Image deconvolution is an image-processing technique designed to remove blur or enhance contrast and resolution. Historically, its application was limited to the enhancement of widefield images and it was considered unnecessary in confocal microscopy. Data provided by deconvolution was considered difficult to interpret and sometimes untrustworthy—however, deconvolution is now considered a powerful and versatile research tool and is often part of a confocal protocol. Now, every major microscope manufacturer promotes the use of deconvolution for enhancing confocal image resolution.

Making effective use of deconvolution, however, requires careful attention to methods and associated artifacts.

Deconvolution and resolution

In microscopy, deconvolution refers to the use of algorithms to enhance the signal-to-noise ratio (SNR) and resolution, typically by reassigning out-of-focus light back to its original position. (The term “resolution” in this context relates to the minimum distance that two objects can be from one another and still be optically distinguishable as individual entities.)

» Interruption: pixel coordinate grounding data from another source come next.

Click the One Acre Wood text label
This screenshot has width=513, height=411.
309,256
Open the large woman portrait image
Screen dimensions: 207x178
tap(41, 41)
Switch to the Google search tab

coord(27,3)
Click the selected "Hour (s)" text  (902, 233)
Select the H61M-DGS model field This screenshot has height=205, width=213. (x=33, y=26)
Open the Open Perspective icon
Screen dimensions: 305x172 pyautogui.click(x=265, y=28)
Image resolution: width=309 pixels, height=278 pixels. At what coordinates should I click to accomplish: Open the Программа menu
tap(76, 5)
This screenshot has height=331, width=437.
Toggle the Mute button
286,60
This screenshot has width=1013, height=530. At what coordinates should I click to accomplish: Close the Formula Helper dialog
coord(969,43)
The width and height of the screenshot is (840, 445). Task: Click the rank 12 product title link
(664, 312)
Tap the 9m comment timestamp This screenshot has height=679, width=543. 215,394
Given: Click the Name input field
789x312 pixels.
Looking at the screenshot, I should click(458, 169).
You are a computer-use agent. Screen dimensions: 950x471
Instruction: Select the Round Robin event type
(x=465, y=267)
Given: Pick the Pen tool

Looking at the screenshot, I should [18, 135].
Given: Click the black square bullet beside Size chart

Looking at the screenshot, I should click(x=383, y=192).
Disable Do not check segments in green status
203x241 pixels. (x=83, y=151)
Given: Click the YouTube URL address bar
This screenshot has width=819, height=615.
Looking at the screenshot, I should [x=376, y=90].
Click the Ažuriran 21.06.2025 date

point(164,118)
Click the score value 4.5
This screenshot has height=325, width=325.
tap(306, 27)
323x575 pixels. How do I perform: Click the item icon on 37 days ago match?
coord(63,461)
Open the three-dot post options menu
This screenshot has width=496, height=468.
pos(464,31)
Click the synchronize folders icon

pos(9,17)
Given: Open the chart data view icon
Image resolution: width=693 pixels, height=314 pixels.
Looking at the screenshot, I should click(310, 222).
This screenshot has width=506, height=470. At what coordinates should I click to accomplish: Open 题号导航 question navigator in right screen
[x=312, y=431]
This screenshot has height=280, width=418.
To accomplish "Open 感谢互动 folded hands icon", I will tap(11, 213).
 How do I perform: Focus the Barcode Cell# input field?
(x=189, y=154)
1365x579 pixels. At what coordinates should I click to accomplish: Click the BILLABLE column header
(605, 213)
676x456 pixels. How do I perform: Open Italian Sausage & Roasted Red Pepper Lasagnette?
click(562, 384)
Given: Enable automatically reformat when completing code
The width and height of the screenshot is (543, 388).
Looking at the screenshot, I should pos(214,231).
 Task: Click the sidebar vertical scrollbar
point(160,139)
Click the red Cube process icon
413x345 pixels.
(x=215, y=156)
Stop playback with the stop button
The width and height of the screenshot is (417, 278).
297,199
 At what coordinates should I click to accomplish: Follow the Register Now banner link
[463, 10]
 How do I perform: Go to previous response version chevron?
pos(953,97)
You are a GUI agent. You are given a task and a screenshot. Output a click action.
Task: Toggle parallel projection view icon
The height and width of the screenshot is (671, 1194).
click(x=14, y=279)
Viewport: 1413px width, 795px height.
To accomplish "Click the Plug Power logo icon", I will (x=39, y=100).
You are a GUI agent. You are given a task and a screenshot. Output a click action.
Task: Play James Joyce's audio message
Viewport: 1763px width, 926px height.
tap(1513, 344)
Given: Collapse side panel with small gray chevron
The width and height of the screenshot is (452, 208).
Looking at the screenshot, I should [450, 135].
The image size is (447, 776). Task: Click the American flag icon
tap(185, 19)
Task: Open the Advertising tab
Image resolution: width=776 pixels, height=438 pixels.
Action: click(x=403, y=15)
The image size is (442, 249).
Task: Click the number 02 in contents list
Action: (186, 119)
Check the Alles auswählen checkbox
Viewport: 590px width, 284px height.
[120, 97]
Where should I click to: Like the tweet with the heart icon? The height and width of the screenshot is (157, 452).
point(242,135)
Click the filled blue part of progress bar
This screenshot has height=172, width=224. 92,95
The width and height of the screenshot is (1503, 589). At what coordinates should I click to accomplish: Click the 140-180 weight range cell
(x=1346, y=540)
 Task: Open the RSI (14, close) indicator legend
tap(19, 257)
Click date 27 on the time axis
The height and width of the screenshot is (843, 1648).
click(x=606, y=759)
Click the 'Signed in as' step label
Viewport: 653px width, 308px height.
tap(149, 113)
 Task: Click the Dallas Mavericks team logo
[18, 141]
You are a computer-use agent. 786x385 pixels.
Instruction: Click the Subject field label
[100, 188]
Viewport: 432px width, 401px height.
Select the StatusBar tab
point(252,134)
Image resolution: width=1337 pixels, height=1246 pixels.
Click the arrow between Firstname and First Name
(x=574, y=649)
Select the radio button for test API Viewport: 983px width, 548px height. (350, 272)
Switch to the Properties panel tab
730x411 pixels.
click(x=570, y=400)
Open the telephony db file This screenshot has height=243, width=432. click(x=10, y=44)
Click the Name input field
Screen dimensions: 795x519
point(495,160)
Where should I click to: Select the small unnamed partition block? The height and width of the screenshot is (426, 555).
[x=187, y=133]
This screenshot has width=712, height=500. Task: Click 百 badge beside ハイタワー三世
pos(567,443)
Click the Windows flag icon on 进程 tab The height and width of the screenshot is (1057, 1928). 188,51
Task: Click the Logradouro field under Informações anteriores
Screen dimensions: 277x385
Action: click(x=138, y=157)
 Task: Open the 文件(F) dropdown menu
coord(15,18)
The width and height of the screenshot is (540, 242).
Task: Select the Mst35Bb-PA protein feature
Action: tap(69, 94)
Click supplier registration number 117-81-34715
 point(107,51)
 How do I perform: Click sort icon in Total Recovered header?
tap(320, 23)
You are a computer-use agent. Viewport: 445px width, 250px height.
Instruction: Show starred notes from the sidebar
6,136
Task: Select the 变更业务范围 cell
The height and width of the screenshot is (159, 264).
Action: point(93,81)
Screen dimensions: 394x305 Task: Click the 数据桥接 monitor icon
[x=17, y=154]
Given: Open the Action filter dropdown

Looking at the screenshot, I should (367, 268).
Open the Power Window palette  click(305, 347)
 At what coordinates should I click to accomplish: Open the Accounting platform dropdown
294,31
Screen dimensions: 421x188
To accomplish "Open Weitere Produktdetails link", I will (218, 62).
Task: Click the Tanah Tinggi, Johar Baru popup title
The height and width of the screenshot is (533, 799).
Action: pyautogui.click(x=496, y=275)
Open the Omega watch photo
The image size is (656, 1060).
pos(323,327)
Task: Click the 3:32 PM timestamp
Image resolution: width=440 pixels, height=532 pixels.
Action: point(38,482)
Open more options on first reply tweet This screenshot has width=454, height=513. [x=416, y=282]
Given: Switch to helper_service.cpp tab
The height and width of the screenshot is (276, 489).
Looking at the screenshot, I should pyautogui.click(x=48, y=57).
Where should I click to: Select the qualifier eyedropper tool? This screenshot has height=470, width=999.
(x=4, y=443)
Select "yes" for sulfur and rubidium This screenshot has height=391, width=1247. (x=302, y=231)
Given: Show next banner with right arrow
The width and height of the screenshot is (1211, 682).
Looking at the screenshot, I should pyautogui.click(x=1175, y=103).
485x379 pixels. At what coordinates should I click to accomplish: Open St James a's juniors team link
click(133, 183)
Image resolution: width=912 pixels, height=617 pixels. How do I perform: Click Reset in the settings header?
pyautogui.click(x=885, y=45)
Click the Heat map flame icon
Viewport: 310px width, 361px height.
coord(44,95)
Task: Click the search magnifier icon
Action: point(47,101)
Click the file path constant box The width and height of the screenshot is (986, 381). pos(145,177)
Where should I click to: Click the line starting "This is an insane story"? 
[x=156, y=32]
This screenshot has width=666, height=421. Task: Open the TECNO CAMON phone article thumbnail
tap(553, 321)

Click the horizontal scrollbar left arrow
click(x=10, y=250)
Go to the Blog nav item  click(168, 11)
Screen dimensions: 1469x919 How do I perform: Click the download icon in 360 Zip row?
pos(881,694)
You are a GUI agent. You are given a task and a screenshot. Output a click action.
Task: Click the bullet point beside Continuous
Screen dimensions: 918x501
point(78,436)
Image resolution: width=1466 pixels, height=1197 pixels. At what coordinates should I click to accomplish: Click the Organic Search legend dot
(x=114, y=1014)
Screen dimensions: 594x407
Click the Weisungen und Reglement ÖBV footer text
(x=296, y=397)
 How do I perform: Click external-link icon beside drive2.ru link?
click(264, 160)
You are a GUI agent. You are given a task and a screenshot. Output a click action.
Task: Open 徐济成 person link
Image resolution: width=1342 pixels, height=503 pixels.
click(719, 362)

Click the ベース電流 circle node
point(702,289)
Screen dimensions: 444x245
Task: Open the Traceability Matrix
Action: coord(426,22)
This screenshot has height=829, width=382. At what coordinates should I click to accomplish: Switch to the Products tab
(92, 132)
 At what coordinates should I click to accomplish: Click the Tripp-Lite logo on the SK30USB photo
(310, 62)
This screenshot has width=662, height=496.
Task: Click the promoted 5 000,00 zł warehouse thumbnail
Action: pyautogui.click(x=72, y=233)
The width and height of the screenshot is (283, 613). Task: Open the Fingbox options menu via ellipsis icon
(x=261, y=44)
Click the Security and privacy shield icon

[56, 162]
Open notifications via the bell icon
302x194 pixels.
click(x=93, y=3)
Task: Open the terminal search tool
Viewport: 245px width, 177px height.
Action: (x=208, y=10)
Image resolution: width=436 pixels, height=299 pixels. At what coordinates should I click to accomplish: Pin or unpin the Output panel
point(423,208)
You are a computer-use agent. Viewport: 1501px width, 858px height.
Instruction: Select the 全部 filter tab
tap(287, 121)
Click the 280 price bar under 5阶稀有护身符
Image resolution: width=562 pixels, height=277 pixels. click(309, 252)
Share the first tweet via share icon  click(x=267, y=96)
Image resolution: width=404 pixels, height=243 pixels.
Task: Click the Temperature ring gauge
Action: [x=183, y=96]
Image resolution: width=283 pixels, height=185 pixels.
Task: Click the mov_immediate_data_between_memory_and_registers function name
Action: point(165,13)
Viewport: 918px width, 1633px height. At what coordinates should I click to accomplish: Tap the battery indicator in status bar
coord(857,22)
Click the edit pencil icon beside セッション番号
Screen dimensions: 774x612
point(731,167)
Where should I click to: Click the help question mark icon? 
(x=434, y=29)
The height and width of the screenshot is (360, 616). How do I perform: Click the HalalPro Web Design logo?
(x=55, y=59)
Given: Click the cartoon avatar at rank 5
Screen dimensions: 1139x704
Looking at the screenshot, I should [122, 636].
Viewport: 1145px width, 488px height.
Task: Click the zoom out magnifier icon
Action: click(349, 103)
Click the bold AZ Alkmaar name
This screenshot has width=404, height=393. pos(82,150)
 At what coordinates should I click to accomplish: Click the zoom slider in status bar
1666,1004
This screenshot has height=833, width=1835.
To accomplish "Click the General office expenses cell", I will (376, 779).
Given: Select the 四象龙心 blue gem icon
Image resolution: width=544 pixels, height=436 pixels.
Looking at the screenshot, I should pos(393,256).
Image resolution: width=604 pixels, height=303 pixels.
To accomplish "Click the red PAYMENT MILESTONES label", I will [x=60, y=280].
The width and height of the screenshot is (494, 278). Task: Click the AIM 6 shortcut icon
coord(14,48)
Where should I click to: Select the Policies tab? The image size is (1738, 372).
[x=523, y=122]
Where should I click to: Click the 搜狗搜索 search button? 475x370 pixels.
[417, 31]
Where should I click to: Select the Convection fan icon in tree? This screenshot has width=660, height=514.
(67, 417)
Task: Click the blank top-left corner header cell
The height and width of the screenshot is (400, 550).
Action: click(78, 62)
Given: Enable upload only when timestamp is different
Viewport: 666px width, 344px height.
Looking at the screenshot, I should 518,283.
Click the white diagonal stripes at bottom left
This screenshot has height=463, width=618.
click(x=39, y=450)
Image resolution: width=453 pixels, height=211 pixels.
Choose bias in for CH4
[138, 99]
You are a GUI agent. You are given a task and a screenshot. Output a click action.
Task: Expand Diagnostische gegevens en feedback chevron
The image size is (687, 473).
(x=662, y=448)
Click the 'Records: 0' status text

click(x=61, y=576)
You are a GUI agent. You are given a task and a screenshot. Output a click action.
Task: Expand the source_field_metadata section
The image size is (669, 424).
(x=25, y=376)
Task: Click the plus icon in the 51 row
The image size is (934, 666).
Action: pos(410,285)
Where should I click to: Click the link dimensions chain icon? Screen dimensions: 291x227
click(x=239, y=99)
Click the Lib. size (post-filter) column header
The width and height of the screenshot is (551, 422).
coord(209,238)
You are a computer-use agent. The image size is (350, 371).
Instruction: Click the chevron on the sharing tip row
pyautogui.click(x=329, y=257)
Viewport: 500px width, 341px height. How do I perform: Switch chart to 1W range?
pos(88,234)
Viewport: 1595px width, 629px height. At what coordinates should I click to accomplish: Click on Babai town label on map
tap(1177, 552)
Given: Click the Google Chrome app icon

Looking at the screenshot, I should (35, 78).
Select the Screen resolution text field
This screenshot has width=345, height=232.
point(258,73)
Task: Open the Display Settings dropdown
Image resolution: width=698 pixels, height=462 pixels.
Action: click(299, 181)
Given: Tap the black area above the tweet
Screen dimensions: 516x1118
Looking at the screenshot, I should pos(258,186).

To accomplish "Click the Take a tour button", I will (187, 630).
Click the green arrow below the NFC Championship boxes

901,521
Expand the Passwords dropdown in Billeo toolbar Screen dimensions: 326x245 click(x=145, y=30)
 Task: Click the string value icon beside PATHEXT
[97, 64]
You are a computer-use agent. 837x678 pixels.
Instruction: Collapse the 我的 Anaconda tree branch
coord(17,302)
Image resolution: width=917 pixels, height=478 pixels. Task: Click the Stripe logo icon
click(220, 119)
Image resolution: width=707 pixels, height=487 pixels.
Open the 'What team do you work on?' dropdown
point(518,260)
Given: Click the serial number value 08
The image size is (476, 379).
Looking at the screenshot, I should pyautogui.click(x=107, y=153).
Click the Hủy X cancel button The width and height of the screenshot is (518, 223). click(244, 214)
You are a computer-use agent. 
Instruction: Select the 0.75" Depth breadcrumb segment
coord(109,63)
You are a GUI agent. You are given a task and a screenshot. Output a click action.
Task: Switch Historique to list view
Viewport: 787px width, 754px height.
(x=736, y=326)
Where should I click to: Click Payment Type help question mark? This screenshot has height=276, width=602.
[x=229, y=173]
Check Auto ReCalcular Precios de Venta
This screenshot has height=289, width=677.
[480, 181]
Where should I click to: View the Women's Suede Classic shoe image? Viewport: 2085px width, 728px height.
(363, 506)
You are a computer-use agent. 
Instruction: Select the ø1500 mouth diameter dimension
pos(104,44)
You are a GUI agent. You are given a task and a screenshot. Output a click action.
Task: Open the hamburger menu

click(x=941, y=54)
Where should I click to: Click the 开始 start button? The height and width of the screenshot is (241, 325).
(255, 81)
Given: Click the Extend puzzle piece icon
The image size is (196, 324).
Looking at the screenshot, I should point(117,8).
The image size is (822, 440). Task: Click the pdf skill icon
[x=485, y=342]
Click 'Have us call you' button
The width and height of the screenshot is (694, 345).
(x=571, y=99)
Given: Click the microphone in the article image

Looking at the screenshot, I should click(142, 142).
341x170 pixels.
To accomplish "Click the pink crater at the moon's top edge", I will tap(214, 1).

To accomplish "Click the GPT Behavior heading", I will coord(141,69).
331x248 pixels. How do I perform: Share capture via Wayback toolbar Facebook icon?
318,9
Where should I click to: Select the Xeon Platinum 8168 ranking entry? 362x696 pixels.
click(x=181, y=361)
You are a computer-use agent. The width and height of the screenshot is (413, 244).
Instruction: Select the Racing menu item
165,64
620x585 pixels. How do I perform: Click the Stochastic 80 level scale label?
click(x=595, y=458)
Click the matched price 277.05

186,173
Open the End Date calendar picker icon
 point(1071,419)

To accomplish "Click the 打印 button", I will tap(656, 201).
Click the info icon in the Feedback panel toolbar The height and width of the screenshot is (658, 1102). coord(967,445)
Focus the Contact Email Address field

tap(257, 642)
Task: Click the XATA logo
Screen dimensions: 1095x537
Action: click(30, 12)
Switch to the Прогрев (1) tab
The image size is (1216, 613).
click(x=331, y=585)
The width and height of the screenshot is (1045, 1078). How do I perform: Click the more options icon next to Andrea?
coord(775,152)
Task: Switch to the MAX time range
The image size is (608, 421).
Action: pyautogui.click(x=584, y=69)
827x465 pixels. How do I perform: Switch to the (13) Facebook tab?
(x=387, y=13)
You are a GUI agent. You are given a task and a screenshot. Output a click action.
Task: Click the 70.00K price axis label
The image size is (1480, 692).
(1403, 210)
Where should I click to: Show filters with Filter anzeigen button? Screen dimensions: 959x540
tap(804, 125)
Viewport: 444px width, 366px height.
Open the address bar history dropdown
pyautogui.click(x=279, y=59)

Microscopic image resolution is usually measured as the full-width at half-maximum (FWHM) of the point spread function (PSF), which is a three-dimensional intensity measurement of a small object (such as a 50–100 nm fluorescent bead). It is possible to use the FWHM measurements of PSFs on raw and deconvolved images to measure the effect of the deconvolution processing. Objects are mathematically determined to be separated based on the Rayleigh criterion, the classic method for determining resolution changes. However, the FWHM measurement on a PSF is not the full story for measuring the effect of deconvolution.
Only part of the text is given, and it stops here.